!! CANCELLED TO BE RESCHEDULED I Heard There Was a Secret Chord !!

The Undergraduate Mathematics Seminar in the Department of Mathematics at the University of Pittsburgh is pleased to offer the following public talk on Math and Music by Professor Neal Bushaw, Ph.D., Virginia Commonwealth University.

Zoom Link (Slides and Audio Only): https://pitt.zoom.us/j/94167428125, Meeting ID: 941 6742 8125, Passcode: 232630

Monday, September 8, 2025 - 15:00 to 16:00

William Pitt Union 540

Speaker Information
Professor Neal Bushaw, Ph.D.
Virginia Commonwealth University

Notes

Neal Bushaw is associate professor in the Department of Mathematics and Applied Mathematics at Virginia Commonwealth University.  Prior to his 2017 arrival in Richmond, he was a grade school student in Bremerton Washington, an undergrad in Boulder, a grad student in Bellingham and Memphis,  a postdoc in Tempe and Rio de Janeiro, and a frequent guest of Trinity College Cambridge.

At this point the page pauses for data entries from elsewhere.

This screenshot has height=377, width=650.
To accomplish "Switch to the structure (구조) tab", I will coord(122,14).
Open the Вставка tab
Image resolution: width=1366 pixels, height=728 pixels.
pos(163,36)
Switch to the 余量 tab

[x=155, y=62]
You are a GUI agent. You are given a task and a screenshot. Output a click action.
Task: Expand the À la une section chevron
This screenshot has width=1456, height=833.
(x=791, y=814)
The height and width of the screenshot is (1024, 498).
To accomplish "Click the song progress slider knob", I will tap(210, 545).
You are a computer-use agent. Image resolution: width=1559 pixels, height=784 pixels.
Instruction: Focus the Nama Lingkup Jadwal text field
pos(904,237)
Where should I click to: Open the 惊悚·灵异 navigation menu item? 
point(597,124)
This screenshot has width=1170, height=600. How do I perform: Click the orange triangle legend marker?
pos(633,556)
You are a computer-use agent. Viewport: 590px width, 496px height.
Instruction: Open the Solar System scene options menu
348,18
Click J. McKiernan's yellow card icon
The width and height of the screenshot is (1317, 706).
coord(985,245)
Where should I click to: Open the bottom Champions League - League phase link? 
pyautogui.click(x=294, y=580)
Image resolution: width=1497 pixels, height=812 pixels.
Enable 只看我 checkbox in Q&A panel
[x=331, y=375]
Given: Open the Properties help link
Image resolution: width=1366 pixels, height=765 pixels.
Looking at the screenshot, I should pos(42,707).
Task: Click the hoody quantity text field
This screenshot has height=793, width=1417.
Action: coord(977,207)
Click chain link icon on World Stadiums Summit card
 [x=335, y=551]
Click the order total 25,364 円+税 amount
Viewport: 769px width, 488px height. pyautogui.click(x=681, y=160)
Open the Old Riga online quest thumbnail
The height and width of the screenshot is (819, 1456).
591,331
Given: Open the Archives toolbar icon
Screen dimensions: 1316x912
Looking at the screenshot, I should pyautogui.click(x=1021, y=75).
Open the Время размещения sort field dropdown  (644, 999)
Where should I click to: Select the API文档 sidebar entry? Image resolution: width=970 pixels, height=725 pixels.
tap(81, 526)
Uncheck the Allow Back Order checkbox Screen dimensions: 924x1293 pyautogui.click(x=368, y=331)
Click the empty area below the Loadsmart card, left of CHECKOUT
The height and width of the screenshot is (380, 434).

His research interests center around “easy problems” — problems that are easy to state and think about, but difficult to solve.  Mostly these problems lie within extremal graph theory and combinatorics.  He is also interested in expressing this mathematics in diverse ways, exploring its interactions with art and music in recent work.  In his spare time, he enjoys listening to / making / thinking about music, doing mathematics in public, and spending time in the outdoors.

Abstract or Additional Information

What is a musical chord, to a discrete mathematician?  What about a scale, or a rhythm? In this talk, we explore these (and other) mathematical versions of musical notions, with a focus on problems that seem like combinatorics.  How many scales or chords are there with some specified property? How can we measure a scale, chord, or rhythm?  Can we enumerate all chords (and thus find Leonard Cohen's Secret Chord along the way)?

Can we use any of this to make drum machines? We'll see surprising connections between these musical notions, and glimpse the tip of a mathematical iceberg which began with the study of wealth inequality by Muirhead and Lorenz in the early twentieth century, and which was later expanded by mathematical titans Schur, Littlewood, Hardy, and Poly\'a.

This talk is intended for a general audience -- no background in either music theory or combinatorics is expected!  This talk includes joint work with Viktoriya Bardenova, Brent Cody, Paul Fay, Luke Freeman, Chris Leffler, Maya Tennant, and Toby Whitaker.